- [Screenshot grounding data]

/---

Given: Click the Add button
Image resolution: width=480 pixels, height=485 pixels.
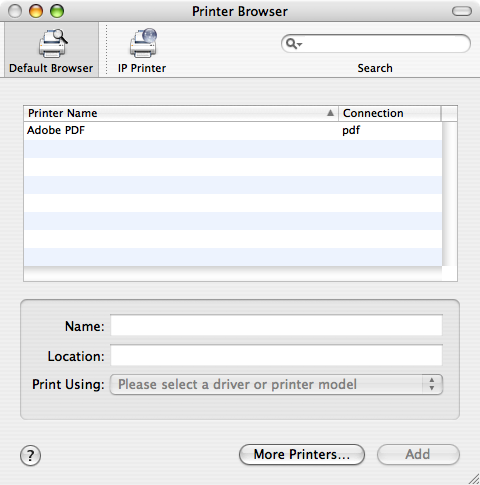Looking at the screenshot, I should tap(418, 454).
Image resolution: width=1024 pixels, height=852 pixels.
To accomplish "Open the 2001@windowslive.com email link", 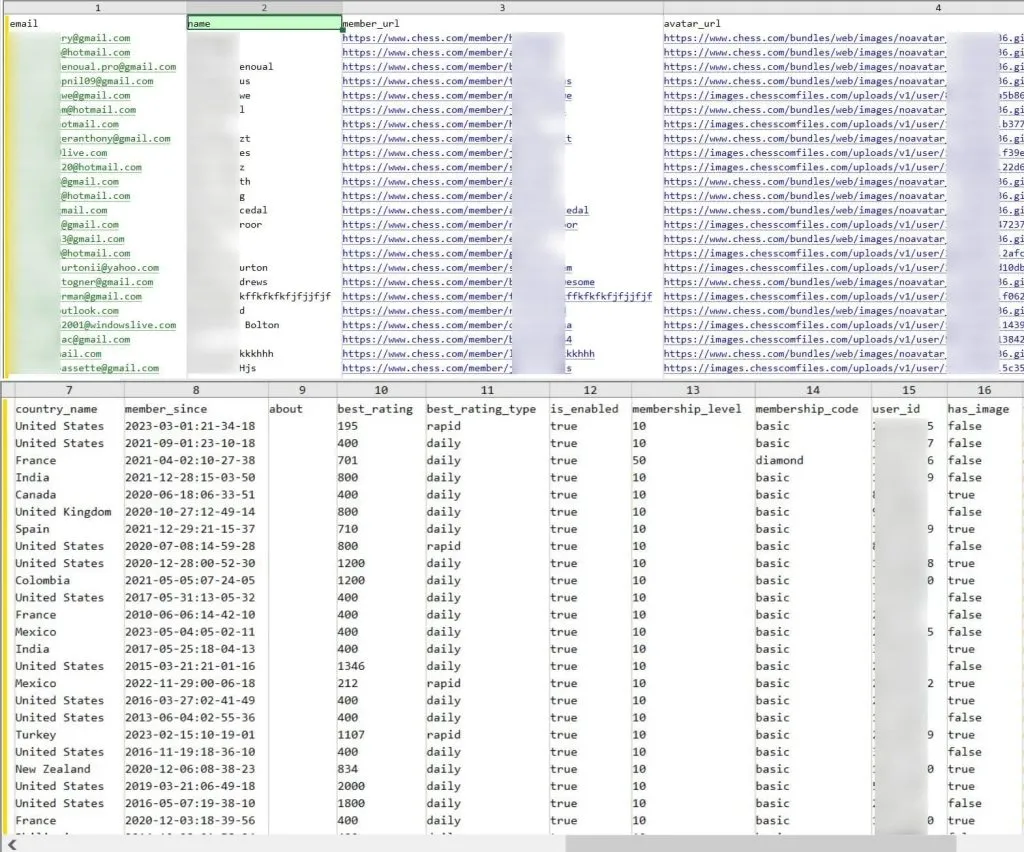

\---

- [Task description] Where the line containing "Image resolution: width=480" appears above, start there and set down each line exactly through the last line of the data; leave out every picture.

- [Your solution]
Image resolution: width=480 pixels, height=485 pixels.
Looking at the screenshot, I should tap(418, 454).
Image resolution: width=1024 pixels, height=852 pixels.
To accomplish "Open the 2001@windowslive.com email link", 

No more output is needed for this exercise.